The Court agreed with the individual that the firm’s alleged operation of a separate debt collection business under the auspices of its professional practice facially violated the PSCA. Further, the Court predicted that a professional corporation’s attempt to collect a debt that is in violation of the statute would not be enforced by New Jersey courts.

The individual’s FDCPA claims were predicated upon the notion that the law firm’s purchase of the debt was invalid, that the firm could not act as a debt collector, and, thus, the firm was not the true owner of the debt under New Jersey law. The Court found that the firm’s representation of itself as legal owner of the debt was not deceptive because the PSCA does not prohibit a firm from simply investing in debt. However, the Court found that a claim did exist for false representation because the debt being owned and prosecuted by a law firm could have created, in a least sophisticated consumer’s mind, an impression of legal validity not typically imputed to a creditor’s actions.

The claim under the NJCFA was that a debt buyer is subject to the Act for its alleged misrepresentations in connection with its debt collection practices. The law firm argued that a debt buyer is not subject to the Act because it does not engage in the sale of merchandise, as required by the Act. The Court observed that the New Jersey Supreme Court has held that the NJCFA applies to the provision of credit. However, the Court did not address whether the Act applies to assignees or debt buyers who purchase and attempt to collect upon defaulted debt. In deciding the issue, the Court surveyed numerous New Jersey and federal court decisions, but found no precedential authority. Thus, the Court looked to other states in an attempt to gather persuasive authority.

Most other state court decisions were unenlightening because they did not distinguish between debt buyers and other types of debt collectors. An Idaho court, in a split decision, did find that such debt fell under the consumer fraud statute even when collection was performed by a third party who had purchased the debt from a seller. However, a federal district court case in Oklahoma held that the actions of an independent debt collector did not fall within Oklahoma’s consumer fraud act. After concluding that this search was unpersuasive, the Court looked to the legislative history. This was equally unenlightening.

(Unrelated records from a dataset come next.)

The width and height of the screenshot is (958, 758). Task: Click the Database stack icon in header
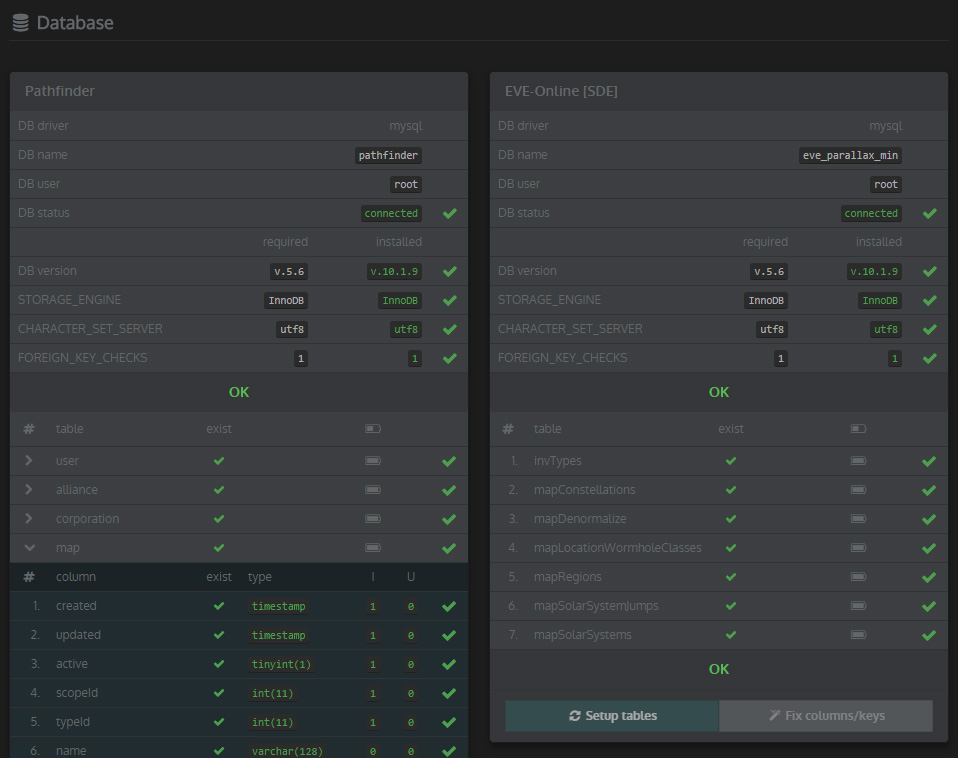[x=20, y=22]
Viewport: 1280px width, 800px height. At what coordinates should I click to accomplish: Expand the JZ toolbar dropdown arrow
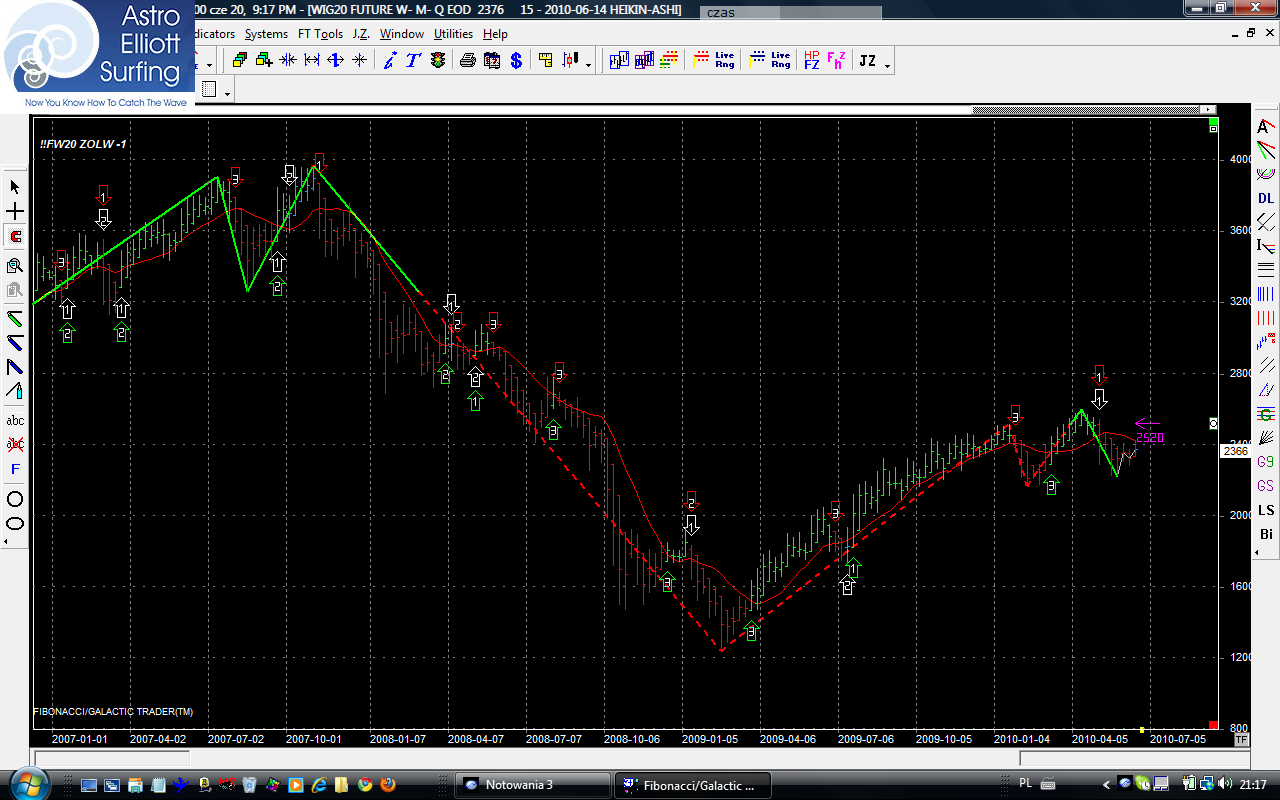pyautogui.click(x=887, y=65)
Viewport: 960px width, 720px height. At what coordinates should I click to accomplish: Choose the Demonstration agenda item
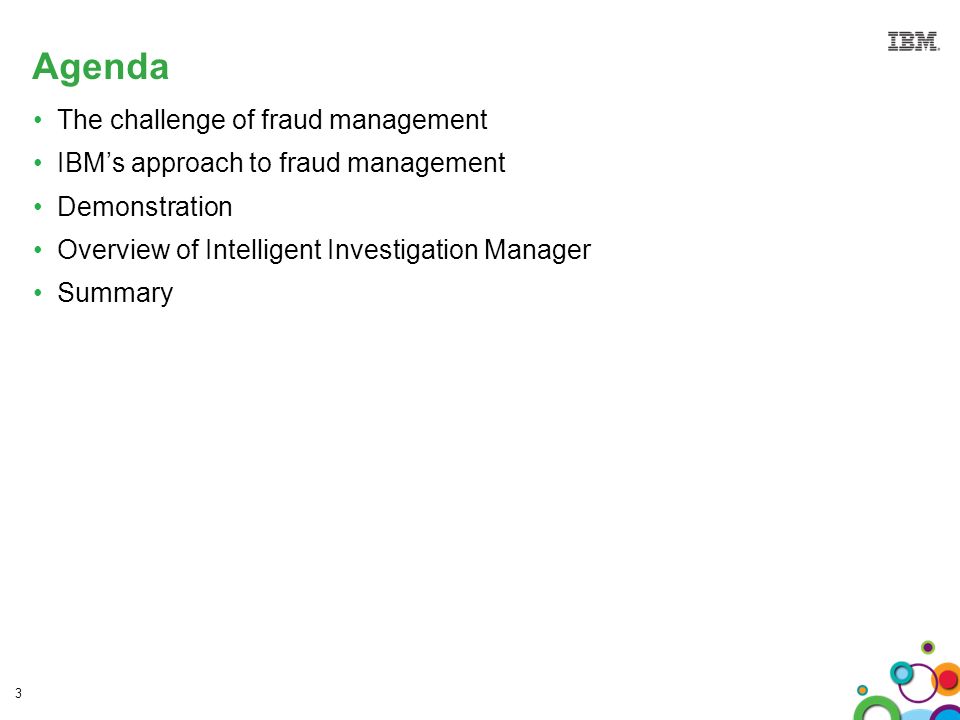pyautogui.click(x=145, y=207)
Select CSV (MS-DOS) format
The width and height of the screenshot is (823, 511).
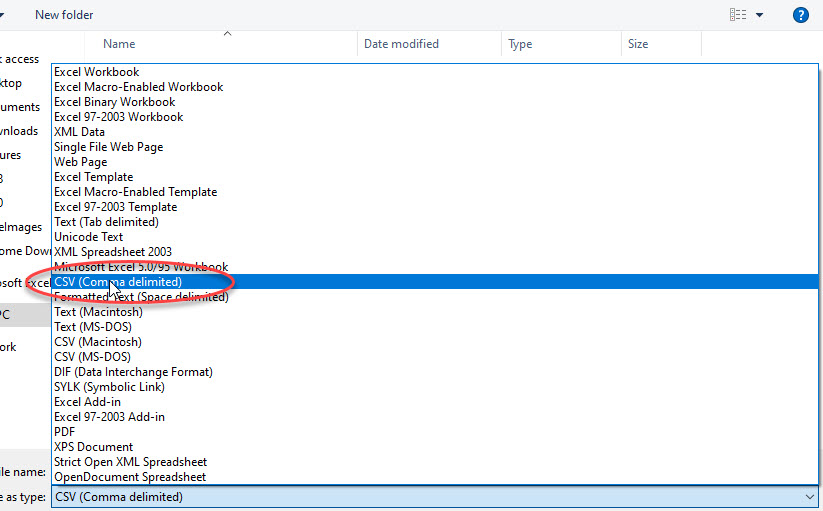[x=92, y=357]
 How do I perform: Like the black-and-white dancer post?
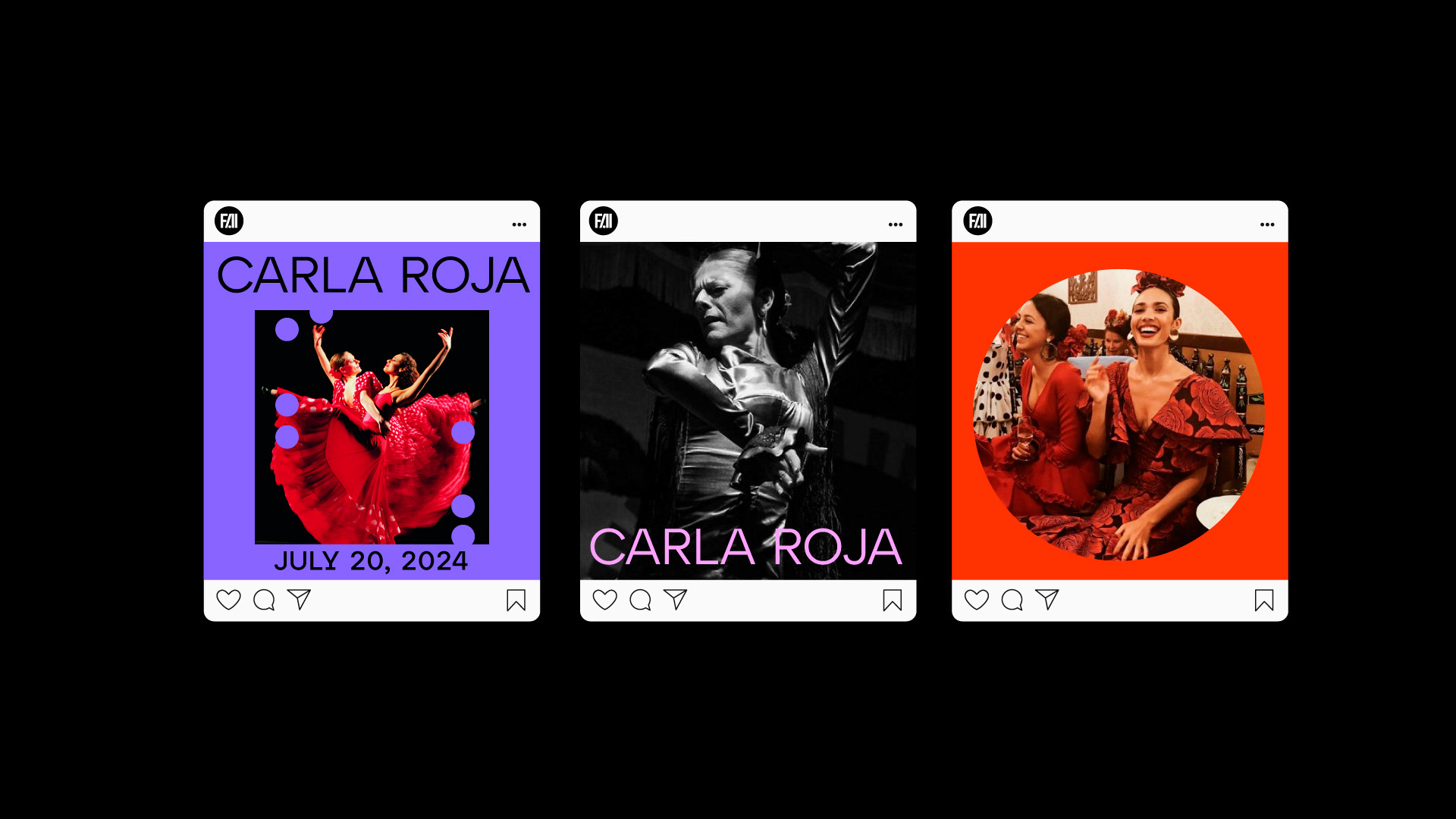click(604, 600)
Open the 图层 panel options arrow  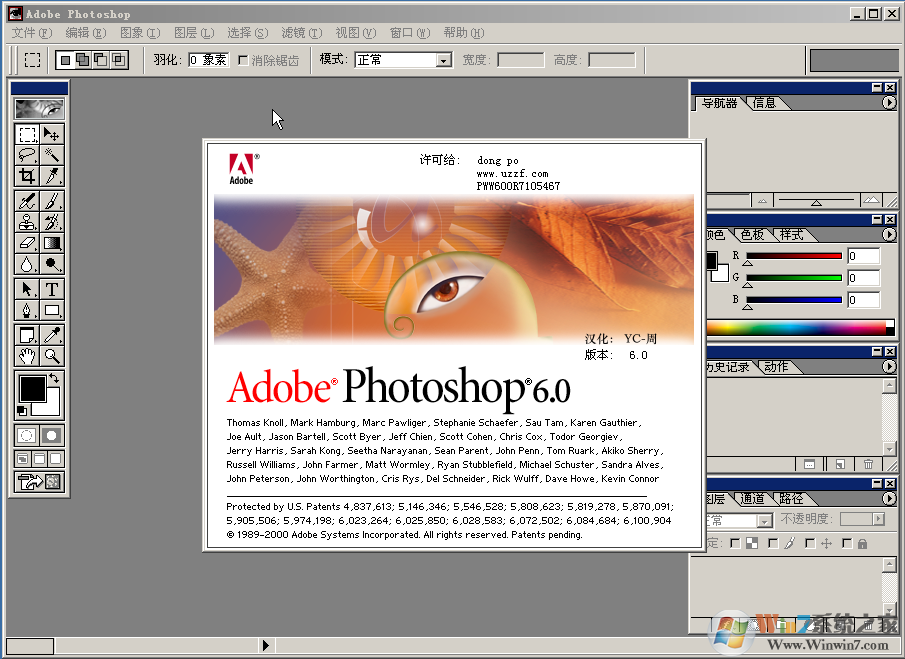[888, 499]
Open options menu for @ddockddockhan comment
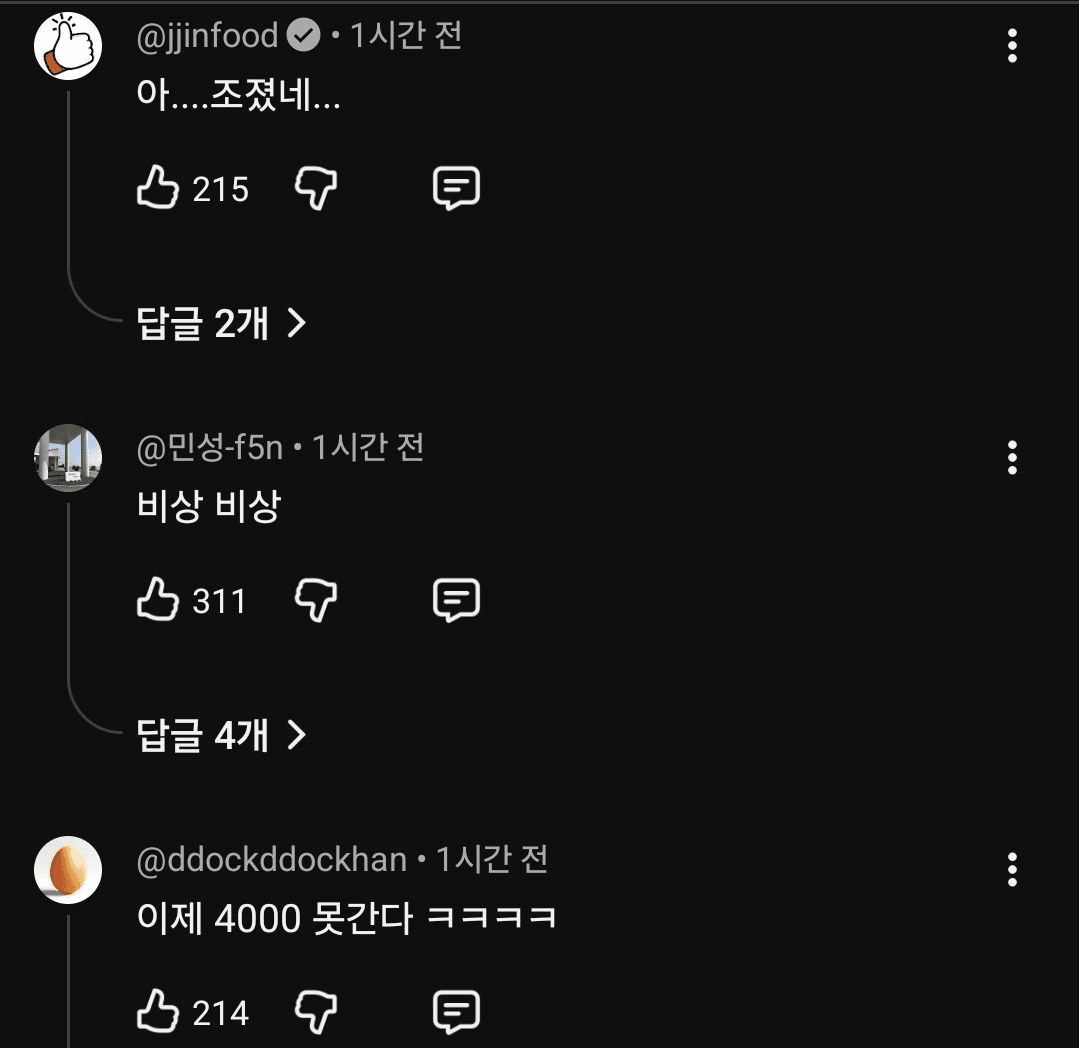The height and width of the screenshot is (1048, 1079). pyautogui.click(x=1012, y=870)
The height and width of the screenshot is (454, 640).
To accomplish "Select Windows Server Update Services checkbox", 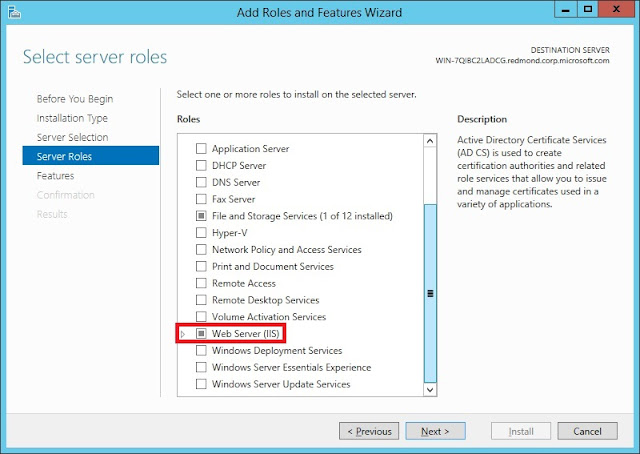I will tap(201, 384).
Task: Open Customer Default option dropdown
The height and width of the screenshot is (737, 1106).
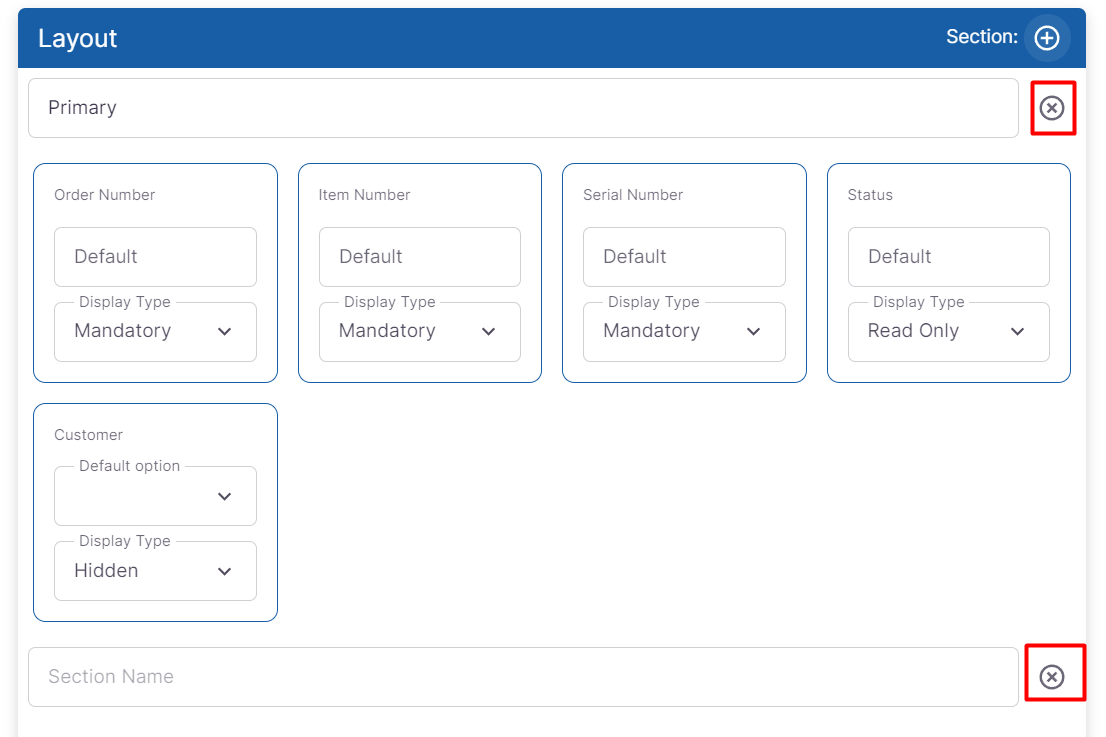Action: point(155,497)
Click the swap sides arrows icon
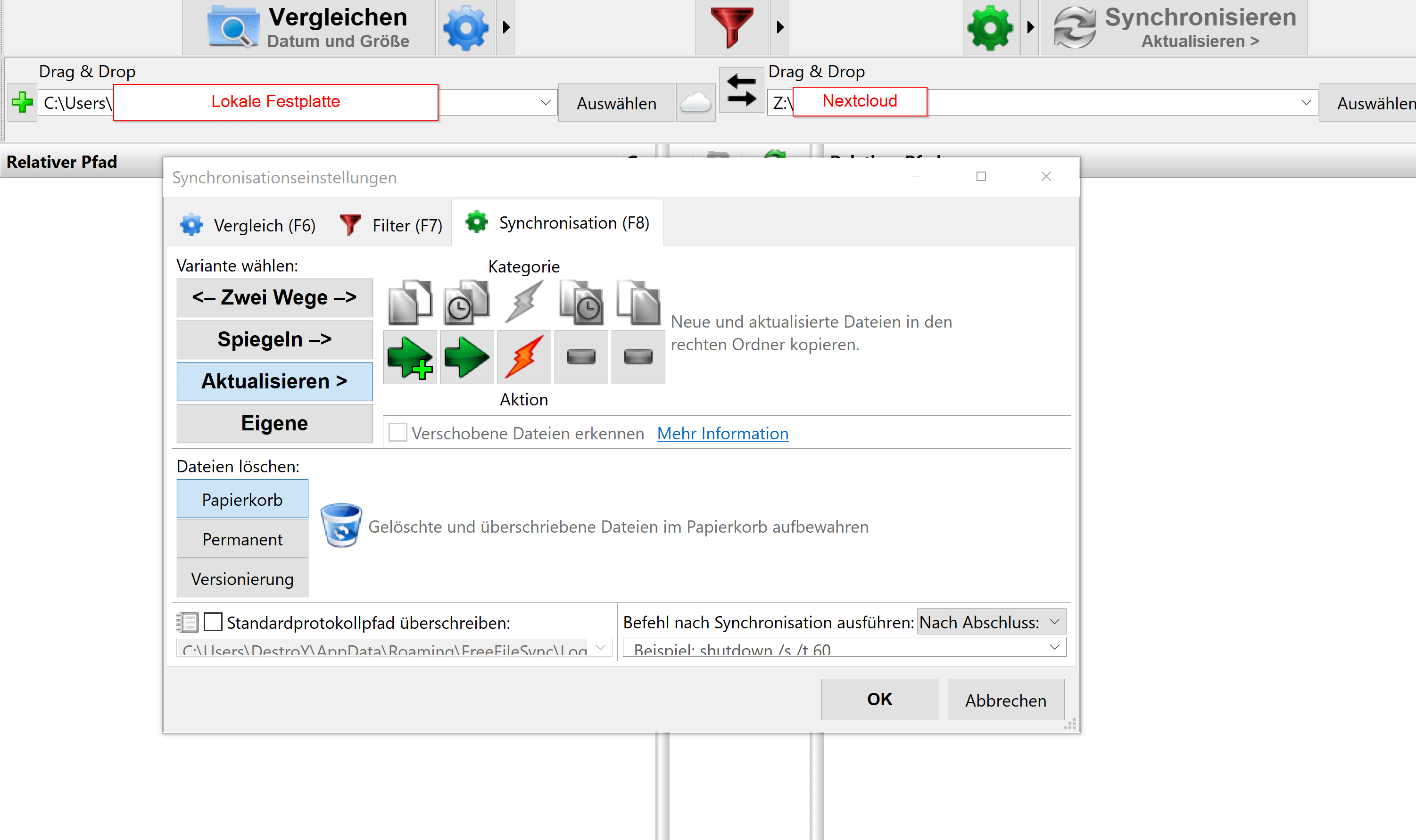The width and height of the screenshot is (1416, 840). pos(741,91)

Finally, looking to the plain language of the Act, the Court noted that the Act’s “subsequent performance” language suggested that the actions of a seller in executing its agreement with a consumer fell within the NJCFA’s control. However, the Court found the language ambiguous because it did not suggest that the actions of assignees, particularly those who had purchased defaulted debt, were included, nor did it foreclose that possibility. Thus, the Court decided that there was no basis for predicting that New Jersey would hold that its legislature intended for the NJCFA to reach the debt collection activities of a debt buyer of defaulted credit card debt. The Court also noted that the New Jersey legislature had tried and failed to adopt its own fair credit collection act, suggesting that the Consumer Fraud Act should be read as excluding the debt collection activities of debt buyers.

Lastly, the Court considered the individual’s claim under the Truth-in-Consumer Contract, Warranty and Notice Act. This Act prohibits consumer contracts that violate a clearly established legal right of a consumer or clearly established legal right of a creditor. Here, the Court found that the individual’s claim had to fail because she did not allege that a provision in the underlying credit agreement with the bank contained a provision that violated her clearly established rights or the creditor’s clearly established responsibilities. Rather, she challenged the content of the complaint filed to collect on the debt.

As a result, the Court dismissed the individual’s action in its entirety except for the FDCPA claim.